Databricks job compute configuration

You can run Matillion ETL transformation jobs on a Databricks job compute cluster. To do this, you must create a job compute configuration in Matillion ETL, which contains the information that will be passed to Databricks to allow it to spin up the job compute cluster that your transformation job will run on.

Several different configuration profiles can be created, and selected at the time the job is run. These configuraton profiles are managed through the Job Compute Configuration option on the Matillion ETL Project menu.

Note

You must configure a Databricks Environment before creating a job compute configuration.

Manage job compute configurations

On the Project menu, click Job Compute Configuration. This will open the Manage Jobs Compute Configurations dialog, which displays a list of the configurations you have created. In this dialog, you can:

Add a new job compute configuration.
Delete a configuration by clicking the X next to it.
Edit the details of a configuration by clicking the pencil icon next to it.

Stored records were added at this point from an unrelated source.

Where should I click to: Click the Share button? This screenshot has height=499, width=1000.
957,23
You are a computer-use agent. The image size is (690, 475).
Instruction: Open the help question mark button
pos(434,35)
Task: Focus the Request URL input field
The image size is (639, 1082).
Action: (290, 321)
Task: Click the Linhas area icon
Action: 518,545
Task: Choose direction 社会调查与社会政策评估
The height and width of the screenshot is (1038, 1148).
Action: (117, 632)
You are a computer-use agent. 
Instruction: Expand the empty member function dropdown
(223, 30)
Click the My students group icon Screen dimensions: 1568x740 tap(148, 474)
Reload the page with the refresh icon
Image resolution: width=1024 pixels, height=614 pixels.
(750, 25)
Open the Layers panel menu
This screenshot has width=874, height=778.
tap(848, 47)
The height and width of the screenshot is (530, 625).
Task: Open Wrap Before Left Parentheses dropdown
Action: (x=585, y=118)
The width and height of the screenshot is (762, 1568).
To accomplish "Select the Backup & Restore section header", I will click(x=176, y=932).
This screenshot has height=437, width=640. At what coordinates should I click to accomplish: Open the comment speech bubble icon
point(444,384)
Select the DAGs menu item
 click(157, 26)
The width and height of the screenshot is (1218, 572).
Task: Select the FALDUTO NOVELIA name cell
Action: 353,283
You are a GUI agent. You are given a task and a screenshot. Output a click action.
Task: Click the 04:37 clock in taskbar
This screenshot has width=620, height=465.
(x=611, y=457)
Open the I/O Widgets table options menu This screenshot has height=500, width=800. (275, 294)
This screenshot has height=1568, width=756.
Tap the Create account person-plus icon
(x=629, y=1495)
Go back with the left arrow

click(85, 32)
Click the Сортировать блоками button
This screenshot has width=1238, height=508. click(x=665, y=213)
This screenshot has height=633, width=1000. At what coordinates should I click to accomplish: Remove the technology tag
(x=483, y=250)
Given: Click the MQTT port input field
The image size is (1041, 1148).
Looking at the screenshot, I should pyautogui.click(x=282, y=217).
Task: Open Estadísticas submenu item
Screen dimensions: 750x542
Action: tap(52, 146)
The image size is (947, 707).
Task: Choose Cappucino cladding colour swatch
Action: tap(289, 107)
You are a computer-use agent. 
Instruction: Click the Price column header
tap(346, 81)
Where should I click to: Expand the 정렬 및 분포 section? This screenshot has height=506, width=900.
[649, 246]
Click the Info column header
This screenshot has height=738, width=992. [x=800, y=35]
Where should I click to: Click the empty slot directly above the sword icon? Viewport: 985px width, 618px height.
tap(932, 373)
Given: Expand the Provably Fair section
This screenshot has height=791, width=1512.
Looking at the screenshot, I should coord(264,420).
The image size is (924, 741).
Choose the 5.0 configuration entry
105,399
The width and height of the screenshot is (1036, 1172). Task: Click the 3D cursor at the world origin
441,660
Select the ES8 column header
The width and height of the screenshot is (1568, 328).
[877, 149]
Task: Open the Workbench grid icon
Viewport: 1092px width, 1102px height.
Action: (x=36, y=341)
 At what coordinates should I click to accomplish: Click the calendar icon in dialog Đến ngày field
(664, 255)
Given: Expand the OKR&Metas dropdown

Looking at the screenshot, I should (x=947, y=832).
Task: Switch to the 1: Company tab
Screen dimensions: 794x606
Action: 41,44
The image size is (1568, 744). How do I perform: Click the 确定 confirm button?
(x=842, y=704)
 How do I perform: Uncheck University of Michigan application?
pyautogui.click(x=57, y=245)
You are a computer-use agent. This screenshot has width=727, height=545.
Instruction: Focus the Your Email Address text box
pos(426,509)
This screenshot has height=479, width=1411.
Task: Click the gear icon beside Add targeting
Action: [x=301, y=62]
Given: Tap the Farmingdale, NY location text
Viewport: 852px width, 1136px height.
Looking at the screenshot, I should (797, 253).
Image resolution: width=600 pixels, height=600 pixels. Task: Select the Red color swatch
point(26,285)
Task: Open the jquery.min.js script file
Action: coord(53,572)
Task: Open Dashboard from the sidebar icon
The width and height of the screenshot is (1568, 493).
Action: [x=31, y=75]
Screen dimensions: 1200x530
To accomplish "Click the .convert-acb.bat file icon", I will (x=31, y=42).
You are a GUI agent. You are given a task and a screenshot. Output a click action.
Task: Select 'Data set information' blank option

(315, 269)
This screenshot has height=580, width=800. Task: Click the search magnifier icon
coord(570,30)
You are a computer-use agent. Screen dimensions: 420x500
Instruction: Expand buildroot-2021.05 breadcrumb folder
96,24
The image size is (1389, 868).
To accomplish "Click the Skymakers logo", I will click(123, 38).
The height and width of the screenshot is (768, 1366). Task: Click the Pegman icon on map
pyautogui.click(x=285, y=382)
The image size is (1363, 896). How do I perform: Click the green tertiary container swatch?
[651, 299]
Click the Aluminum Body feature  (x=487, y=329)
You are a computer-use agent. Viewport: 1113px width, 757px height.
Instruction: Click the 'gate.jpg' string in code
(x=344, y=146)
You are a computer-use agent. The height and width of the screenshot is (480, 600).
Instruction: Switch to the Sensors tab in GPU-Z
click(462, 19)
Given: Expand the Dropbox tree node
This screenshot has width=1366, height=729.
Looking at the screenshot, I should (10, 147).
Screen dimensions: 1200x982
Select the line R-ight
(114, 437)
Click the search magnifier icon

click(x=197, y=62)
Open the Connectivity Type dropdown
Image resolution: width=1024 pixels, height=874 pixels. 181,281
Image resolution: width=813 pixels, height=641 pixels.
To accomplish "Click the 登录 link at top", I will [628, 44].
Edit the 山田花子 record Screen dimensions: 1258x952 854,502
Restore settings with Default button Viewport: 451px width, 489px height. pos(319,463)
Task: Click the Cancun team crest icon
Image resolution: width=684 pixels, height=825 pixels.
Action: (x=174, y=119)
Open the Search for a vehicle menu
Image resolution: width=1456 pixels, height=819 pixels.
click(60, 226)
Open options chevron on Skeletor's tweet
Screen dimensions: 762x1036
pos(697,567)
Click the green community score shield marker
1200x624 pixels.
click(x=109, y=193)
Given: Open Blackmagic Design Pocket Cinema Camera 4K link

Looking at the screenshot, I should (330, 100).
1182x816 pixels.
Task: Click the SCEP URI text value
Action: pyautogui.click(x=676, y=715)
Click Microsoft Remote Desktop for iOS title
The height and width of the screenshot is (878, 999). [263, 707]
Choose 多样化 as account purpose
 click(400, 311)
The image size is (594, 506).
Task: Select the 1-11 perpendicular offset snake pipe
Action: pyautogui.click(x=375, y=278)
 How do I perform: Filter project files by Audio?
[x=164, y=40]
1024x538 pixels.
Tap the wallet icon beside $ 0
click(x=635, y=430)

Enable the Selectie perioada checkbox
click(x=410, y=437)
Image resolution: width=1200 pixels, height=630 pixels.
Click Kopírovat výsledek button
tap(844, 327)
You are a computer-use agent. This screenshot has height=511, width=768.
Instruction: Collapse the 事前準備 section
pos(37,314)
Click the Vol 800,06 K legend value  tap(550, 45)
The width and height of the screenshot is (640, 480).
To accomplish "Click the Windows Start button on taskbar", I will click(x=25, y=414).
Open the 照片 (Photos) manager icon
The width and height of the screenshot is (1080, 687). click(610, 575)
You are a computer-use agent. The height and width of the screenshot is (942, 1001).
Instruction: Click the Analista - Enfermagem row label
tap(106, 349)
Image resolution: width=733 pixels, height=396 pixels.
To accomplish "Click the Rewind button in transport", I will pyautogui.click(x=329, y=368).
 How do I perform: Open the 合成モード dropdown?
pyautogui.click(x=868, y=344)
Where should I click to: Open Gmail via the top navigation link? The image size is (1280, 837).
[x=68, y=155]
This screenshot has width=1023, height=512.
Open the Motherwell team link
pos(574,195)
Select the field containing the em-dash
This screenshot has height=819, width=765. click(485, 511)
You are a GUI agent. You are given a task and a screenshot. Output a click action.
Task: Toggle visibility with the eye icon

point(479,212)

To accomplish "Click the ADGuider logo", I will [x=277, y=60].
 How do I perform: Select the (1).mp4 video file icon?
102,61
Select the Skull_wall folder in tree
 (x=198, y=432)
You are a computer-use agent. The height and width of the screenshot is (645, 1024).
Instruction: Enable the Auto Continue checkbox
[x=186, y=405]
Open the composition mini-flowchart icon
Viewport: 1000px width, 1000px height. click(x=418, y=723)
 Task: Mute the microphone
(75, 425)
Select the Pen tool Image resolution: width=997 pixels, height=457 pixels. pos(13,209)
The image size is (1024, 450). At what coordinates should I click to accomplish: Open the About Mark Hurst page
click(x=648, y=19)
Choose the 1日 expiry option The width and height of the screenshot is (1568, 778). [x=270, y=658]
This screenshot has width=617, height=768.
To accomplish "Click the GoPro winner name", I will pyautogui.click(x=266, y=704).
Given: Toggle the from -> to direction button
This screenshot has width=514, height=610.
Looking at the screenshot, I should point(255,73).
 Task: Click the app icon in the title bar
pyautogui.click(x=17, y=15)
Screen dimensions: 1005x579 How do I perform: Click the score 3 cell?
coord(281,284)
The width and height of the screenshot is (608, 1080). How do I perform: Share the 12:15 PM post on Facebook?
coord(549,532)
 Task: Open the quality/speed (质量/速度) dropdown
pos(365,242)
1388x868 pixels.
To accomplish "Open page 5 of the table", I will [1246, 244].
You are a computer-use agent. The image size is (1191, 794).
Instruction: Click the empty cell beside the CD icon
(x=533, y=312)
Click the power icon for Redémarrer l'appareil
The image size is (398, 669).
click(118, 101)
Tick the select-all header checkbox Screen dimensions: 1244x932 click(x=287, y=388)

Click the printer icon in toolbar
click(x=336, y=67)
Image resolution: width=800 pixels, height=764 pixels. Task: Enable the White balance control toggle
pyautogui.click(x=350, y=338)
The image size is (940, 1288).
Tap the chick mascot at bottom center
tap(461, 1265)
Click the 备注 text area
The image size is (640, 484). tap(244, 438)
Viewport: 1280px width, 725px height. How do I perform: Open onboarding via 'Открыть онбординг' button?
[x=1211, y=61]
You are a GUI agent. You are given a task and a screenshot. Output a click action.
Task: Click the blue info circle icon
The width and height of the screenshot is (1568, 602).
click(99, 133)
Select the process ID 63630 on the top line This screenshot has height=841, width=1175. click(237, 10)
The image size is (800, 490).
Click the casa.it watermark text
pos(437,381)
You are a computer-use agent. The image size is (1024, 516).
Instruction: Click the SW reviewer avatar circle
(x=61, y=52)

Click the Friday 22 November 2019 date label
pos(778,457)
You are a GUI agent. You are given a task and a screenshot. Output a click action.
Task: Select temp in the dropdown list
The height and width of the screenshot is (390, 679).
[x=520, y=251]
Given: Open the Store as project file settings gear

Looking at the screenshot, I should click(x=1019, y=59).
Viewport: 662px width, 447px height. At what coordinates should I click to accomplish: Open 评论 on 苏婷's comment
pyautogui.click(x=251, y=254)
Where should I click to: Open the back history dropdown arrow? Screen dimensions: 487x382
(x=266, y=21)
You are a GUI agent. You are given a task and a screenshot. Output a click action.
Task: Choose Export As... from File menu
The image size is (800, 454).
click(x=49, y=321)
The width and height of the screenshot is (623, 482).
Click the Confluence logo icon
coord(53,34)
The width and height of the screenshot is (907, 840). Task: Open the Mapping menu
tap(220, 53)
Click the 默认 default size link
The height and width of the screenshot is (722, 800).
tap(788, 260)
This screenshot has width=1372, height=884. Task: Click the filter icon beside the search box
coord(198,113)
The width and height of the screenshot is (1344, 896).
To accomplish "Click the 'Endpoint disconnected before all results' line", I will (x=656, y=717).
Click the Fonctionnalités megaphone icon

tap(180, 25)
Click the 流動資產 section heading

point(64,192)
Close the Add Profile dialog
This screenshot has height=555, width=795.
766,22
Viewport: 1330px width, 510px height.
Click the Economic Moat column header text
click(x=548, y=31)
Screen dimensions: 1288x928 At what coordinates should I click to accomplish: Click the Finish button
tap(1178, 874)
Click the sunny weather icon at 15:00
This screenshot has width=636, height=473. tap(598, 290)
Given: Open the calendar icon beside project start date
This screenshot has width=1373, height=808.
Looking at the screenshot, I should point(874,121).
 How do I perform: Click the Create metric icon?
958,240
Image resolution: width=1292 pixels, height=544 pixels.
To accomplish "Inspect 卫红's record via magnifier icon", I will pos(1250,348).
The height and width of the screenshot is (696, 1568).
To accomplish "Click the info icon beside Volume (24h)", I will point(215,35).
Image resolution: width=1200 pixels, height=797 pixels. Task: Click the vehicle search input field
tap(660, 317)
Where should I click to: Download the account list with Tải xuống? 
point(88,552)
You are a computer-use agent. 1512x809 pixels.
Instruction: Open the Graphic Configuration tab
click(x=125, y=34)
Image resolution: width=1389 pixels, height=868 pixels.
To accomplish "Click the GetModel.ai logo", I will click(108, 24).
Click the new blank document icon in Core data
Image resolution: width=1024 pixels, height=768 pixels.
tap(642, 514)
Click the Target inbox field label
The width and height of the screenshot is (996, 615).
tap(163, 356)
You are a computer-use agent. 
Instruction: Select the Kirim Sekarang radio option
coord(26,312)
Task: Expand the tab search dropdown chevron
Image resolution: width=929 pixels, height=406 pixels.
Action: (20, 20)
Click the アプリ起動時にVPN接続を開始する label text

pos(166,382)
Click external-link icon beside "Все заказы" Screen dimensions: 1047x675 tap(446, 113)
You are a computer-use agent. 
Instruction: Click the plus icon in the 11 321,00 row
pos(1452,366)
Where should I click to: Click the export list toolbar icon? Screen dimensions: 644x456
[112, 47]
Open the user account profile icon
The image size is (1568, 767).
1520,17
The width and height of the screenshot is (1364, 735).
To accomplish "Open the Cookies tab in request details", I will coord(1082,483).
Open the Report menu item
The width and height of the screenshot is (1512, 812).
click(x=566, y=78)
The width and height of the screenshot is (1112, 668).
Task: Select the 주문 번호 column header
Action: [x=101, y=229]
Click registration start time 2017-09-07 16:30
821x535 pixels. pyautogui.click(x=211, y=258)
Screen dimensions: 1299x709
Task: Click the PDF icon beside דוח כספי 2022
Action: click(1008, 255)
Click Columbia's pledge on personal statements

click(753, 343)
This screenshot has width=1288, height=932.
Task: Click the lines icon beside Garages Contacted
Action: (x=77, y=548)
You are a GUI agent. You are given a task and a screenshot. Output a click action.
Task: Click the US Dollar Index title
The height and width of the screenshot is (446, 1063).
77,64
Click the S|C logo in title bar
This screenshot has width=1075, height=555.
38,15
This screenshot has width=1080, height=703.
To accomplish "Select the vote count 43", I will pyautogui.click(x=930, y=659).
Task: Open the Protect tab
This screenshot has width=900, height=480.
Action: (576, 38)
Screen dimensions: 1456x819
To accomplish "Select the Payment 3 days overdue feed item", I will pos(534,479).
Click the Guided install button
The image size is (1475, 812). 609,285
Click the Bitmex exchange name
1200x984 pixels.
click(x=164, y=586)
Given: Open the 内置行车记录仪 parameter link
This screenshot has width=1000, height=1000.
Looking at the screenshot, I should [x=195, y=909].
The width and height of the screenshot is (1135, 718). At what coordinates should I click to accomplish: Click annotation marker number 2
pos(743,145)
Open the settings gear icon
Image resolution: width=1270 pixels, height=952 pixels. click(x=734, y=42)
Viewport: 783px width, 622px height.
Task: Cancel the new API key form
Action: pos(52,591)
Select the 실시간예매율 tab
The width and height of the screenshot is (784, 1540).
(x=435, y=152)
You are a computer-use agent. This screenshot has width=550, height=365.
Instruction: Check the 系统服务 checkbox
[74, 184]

Create a job compute configuration

On the Project menu, click Job Compute Configuration.
On the Manage Jobs Compute Configurations dialog, click + to open the Create Configuration dialog.
Enter the following:
- Name: A unique name to identify the configuration.
- Notebook Path: The path to a Databricks notebook. This path will be used to generate a notebook with unique name and will be deleted when the job run is completed. Click + and use the Workspace list to browse for and select a valid path. When selected, click OK.
- Number of Workers: The number of worker nodes you want to Databricks to allocate to running the job. Enter a number between 0 and 100000.
- Spark Version: Select the Spark version that will be used by the cluster.
- Node Type: Select the node type to be used by the cluster.
- Data Security Mode: Select the security mode to be used.
Click Generate Configuration. This will put the configuration details into JSON format for passing to Databricks. This JSON is displayed in the Configuration field, allowing you to verify it shows the expected details.
Click OK to save the configuration.

Run transformation jobs on Databricks job compute

You must create at least one job compute configuration before running a transformation job on Databricks job compute.

To run the job:

Open the transformation job on the Matillion ETL job canvas.
Right-click on the canvas and select Run Job in Databricks Compute.
In the Run Job dialog, select the required configuration from the Databricks Compute Configuration drop-down.
Click OK.